In humans, the TEM pool contains Th1, Th2 and CTL.3,10 In the present study, CD4+ and CD8+ CCR7− TEM cells from both PBMCs and BMMNCs, compared with CCR7+ naïve/TCM cells, produced significantly more IFN-γ in patients with AA as well as in controls (Figure 2A), which is consistent with previous studies, indicating that CCR7−TEM cells have more potent effector capacity. Among total CD4+ or CD8+ T cells, the percentages of IFN-γ-producing CD4+or CD8+ CCR7− TEM cells were significantly higher from PBMCs and BMMNCs in patients with AA than that in controls (Figure 2A). Interestingly, the percentages of IFN-γ producers in CD4+CCR7− TEM cells from PBMCs or BMMNCs did not differ between patients with AA and normal controls; whereas the production of IFN-γ in CD8+CCD7− TEM cells from both PBMCs and BMMNCs was significantly higher in patients with AA than normal controls (Figure 2B), suggesting that CD8+ TEM cells have increased effector capacity in AA. We presume increased TEM cells, particularly in marrow of AA, react as effector cells and participate in immune-mediated suppression of hematopoiesis in AA.

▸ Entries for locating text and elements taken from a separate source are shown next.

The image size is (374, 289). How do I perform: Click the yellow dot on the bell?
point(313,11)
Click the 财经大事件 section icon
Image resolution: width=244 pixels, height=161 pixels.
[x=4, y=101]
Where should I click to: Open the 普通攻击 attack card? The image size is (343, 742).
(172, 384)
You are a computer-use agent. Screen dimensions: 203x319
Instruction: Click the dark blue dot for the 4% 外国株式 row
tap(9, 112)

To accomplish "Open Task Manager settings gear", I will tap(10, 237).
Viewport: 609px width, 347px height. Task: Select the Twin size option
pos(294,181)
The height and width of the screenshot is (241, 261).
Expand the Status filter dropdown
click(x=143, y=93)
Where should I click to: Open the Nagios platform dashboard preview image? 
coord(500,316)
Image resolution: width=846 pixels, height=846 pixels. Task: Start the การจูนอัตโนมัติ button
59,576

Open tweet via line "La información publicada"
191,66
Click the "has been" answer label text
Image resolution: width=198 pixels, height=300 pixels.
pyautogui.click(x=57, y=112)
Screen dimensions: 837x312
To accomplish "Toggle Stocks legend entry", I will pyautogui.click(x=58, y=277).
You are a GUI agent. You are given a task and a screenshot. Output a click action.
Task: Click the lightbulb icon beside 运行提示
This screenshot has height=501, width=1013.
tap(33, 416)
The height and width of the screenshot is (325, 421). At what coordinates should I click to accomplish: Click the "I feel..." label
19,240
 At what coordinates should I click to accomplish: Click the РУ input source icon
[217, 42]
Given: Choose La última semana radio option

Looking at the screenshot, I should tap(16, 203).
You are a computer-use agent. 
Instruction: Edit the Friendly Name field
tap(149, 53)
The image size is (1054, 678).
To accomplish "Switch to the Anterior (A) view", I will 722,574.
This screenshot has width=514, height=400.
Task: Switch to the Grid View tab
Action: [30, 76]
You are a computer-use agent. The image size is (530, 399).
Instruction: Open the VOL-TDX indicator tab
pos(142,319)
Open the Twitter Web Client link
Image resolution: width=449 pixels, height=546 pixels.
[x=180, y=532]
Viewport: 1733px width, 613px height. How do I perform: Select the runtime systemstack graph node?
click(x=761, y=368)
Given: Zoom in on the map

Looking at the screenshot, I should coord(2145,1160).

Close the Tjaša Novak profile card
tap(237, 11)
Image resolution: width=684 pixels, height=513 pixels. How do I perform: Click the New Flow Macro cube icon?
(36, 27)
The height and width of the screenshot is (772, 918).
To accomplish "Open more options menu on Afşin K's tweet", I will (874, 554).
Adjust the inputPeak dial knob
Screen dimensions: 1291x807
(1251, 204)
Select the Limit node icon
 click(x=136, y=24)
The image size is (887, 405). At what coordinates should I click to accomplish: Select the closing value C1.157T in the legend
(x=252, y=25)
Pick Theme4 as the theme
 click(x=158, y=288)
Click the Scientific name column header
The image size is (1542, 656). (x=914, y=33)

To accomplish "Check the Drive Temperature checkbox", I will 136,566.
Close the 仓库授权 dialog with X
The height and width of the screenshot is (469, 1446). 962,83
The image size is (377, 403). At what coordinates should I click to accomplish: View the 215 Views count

In summary, the present study initially revealed that percentages of CD4+ and CD8+ TEM cells were increased in PB and BM of AA, and CD8+ terminal TEM cells were preferentially increased in BM of AA. The elevated TEM cells with the potent effector capacity may relate to the abnormal immune status in the pathogenesis of AA. Further studies regarding the influence of disease activity on TEM cells are required and might provide more insights into the pathophysiological significance of this T-cell subset in AA.